Ten serious violations were cited for failing to ensure compressed gas cylinders were properly stored and secured; remove a powered industrial truck from service after inspections revealed safety hazards; evaluate and certify evaluation of forklift truck driver performance at least every three years; ensure grinding wheels were flat and undamaged; and provide welding screens and replace damaged welding leads. Four of the violations involve electrical hazards, such as failing to label circuit-breaker boxes, provide covers over missing circuit breakers, repair a light switch that exposed workers to electrical shock hazards and attach extension cords to the building surface. A serious violation occurs when there is substantial probability that death or serious physical harm could result from a hazard about which the employer knew or should have known.
CNH America is a wholly-owned subsidiary of CNH Global N.V., headquartered in Burr Ridge, Ill. The company has 30 manufacturing facilities worldwide producing agricultural and construction equipment. CNH America's Grand Island facility was previously inspected by OSHA in 2010 and 2011, resulting in six citations.

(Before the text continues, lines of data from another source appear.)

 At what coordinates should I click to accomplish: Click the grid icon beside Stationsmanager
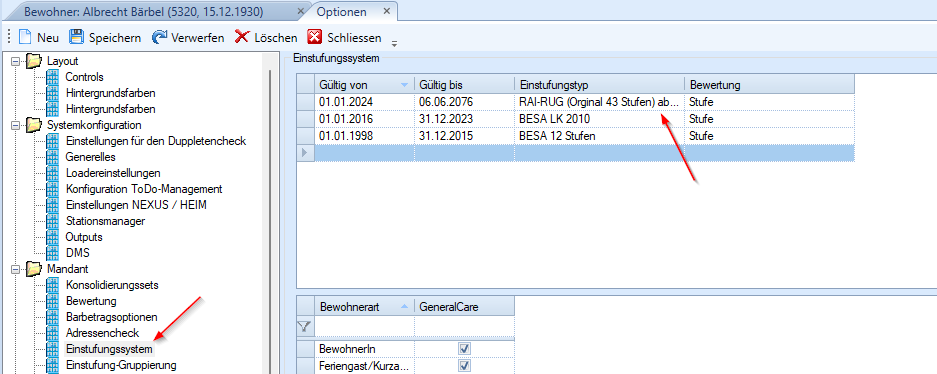coord(53,221)
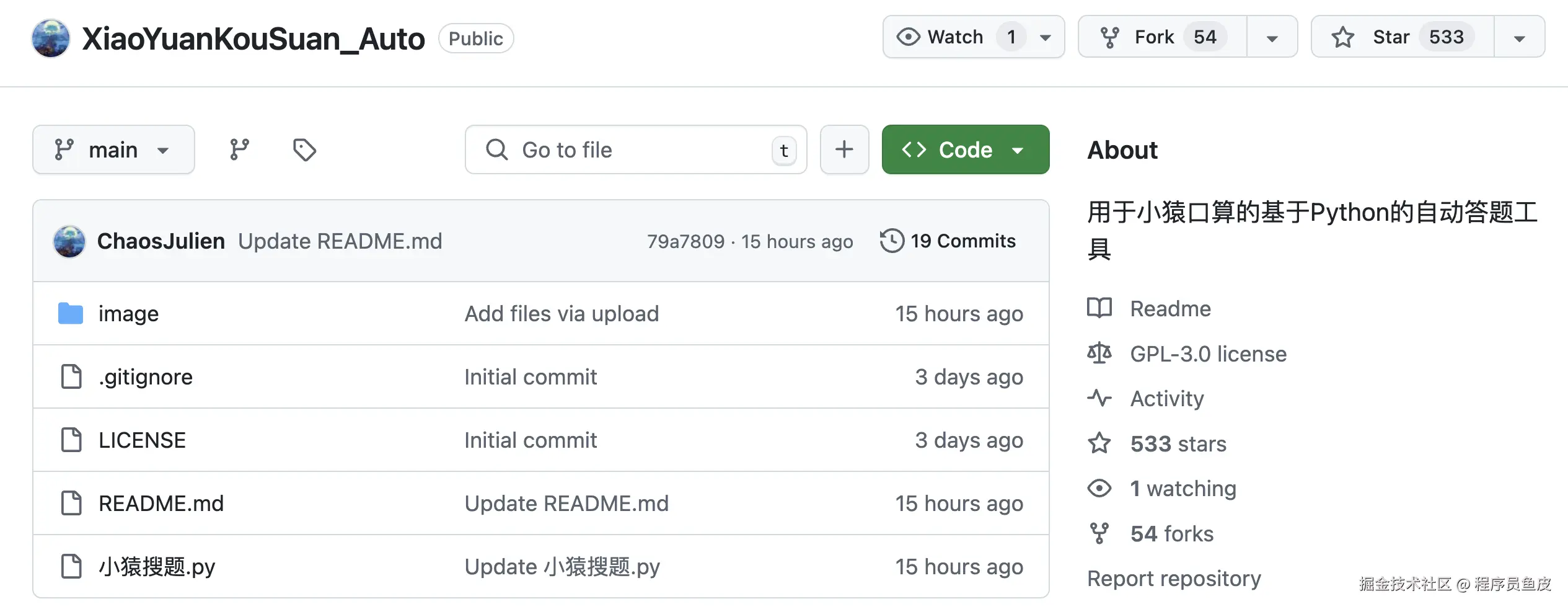Screen dimensions: 1568x609
Task: Open the Star lists dropdown arrow
Action: point(1519,38)
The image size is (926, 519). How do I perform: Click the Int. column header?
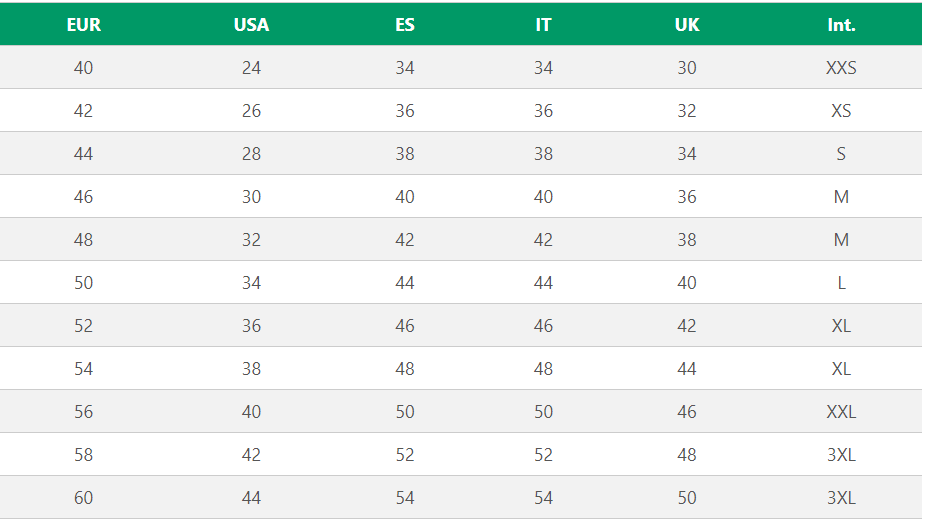[x=841, y=25]
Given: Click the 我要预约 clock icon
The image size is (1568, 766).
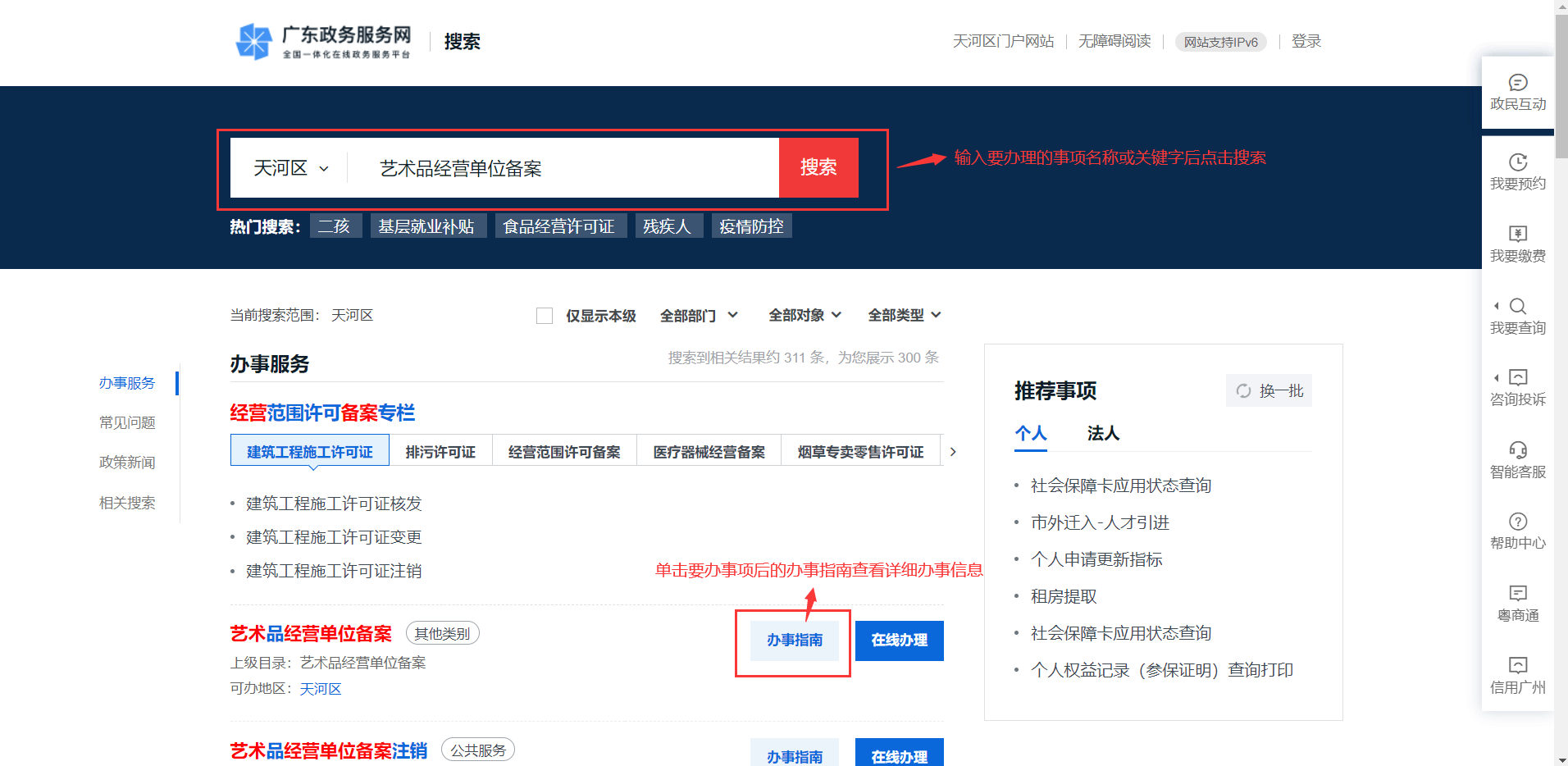Looking at the screenshot, I should click(x=1517, y=162).
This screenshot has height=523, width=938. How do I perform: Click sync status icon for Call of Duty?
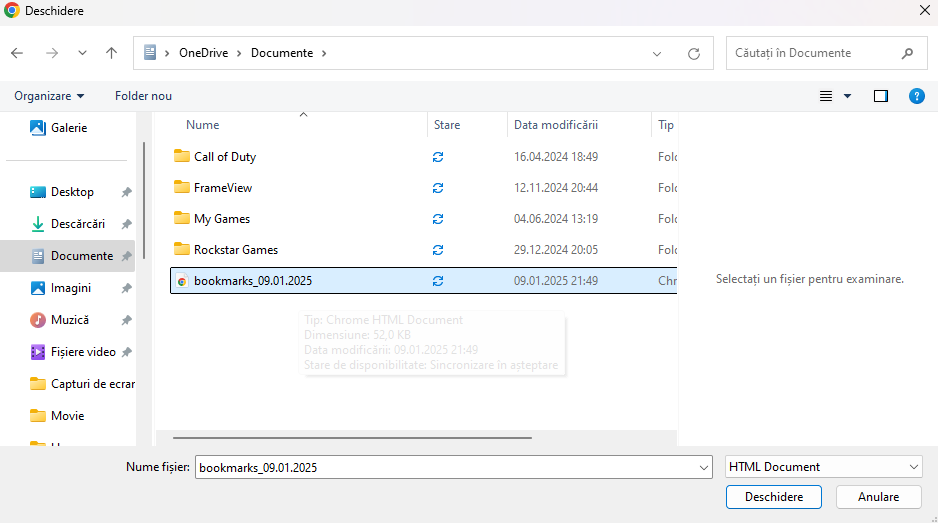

The company has 15 days from receipt of the citations and proposed penalties to comply, request an informal conference with OSHA's area director or contest the findings before the independent Occupational Safety and Health Review Commission.
To ask questions, obtain compliance assistance, file a complaint, or report workplace hospitalizations, fatalities or situations posing imminent danger to workers, the public should call OSHA's toll-free hotline at 800-321-OSHA (6742) or the agency's Omaha Area Office at 402-553-0171.
Under the Occupational Safety and Health Act of 1970, employers are responsible for providing safe and healthful workplaces for their employees. OSHA's role is to ensure these conditions for America's working men and women by setting and enforcing standards, and providing training, education and assistance. For more information, visit http://www.osha.gov.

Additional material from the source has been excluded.